What did you do?
Why haven't you shown anything of your feelings for so long? Did you mean to make a fool of me in front of everyone? Or do you have no feelings? I would trust you to do both without further ado.
How long have you been laughing at me behind my back?
I don't even want to hear the answers. It would just add more cuts to me. Burning yourself word for word into my heart and maybe, just maybe, my heart would remember you and fall in love with you again, which would only cause more scars if you pierced my flesh again and again.
How long have you made me believe that you mean something to my life? Whenever I finally wanted to be clear about myself, whenever I showed you that I like you, you rejected me. Whenever I wanted to knock you out of my head, you were there again, continued playing with me. Like a toy. A toy that you could reshape, bend, or forget.In the end your toy broke, now it's in the trash and you can get a new one. A new heart that you can destroy.
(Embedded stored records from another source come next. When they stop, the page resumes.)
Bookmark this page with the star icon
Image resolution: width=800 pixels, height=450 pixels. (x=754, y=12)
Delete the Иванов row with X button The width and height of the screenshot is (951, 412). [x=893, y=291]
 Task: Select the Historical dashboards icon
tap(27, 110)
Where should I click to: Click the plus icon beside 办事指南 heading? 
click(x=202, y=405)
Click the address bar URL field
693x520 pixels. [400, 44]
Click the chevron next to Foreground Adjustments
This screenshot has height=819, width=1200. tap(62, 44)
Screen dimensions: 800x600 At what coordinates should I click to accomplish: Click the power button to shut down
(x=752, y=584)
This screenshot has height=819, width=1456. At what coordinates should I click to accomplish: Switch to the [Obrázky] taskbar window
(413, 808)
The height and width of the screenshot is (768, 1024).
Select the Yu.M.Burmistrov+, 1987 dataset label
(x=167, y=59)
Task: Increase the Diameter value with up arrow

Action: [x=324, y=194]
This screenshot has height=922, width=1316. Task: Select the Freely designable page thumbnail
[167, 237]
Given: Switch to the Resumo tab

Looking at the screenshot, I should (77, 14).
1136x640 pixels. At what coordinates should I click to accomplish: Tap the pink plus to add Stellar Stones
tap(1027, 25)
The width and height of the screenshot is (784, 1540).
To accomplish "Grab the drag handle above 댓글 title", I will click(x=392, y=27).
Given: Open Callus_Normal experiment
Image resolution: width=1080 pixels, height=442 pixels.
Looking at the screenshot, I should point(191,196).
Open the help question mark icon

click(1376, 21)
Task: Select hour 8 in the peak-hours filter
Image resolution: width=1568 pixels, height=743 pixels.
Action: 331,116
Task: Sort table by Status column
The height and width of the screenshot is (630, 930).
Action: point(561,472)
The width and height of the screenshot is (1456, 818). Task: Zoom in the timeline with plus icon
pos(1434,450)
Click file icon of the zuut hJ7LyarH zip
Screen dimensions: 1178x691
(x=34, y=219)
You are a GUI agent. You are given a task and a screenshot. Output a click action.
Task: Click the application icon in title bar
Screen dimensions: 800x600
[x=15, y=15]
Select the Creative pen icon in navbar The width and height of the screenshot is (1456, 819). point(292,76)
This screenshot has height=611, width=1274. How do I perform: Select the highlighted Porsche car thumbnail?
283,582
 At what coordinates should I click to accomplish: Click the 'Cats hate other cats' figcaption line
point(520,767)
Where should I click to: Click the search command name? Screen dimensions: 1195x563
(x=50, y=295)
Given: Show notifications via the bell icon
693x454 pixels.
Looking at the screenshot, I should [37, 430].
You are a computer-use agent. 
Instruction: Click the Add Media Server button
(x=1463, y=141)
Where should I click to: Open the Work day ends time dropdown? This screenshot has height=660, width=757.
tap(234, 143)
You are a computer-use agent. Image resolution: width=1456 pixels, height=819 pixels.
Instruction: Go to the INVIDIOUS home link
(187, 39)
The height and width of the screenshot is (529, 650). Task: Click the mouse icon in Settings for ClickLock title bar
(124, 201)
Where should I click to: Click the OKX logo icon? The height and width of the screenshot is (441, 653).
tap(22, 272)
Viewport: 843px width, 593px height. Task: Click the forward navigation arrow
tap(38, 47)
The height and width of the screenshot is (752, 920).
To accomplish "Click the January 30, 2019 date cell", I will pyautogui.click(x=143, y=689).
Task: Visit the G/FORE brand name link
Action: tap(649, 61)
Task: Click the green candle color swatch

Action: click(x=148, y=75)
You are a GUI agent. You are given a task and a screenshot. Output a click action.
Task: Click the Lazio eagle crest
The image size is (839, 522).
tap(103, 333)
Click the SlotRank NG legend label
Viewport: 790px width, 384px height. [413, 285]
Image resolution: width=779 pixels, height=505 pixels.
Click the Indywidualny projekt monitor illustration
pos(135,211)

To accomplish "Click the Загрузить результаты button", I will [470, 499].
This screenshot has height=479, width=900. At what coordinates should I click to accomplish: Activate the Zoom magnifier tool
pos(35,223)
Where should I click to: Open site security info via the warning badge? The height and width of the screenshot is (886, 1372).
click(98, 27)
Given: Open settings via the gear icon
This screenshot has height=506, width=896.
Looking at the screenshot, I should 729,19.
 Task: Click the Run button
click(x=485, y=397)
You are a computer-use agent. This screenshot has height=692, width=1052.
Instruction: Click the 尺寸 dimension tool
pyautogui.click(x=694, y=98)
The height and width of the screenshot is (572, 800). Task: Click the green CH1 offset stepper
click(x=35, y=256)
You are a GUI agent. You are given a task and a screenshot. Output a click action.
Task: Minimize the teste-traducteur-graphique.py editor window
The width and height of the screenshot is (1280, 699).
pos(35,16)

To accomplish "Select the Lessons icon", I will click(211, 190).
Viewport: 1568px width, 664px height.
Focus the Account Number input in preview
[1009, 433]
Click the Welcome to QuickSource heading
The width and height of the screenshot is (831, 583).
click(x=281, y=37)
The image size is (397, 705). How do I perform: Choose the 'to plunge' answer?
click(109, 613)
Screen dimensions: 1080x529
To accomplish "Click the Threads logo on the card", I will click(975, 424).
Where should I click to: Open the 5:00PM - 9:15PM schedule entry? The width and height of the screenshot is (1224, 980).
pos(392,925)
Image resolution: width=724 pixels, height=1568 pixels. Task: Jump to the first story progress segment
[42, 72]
But as. now you'll be rid of me soon. Now I'm no longer a burden to you, I'm no longer a block. Even if my hair is straggly now and my eyes are dull. My hot tears mix with the ice-cold raindrops, soon none of this will bother you anymore when I'm gone. All life has now passed out of me. I give it to you, my life, if you can call it that. I don't feel the cold metal under my hands for much longer and I won't know anything about it. My lips are blue and my body is shaking from the cold. One last look, one last long thought of you and my eyes are slowly closing. I push myself off, tears trickle down my body, but for the first time in a long time I'm smiling again. For the last time. I can still feel the water crashing over my head, then I sink down.My dreams have burst like a soap bubble, but now a warm darkness welcomes me. Will you ever find this letter?
Do you even care? I didn't want to hear your answers, I know you'd lie to me, I know you. If you'd even go to the trouble of doing this.
But now I don't care, finally don't care.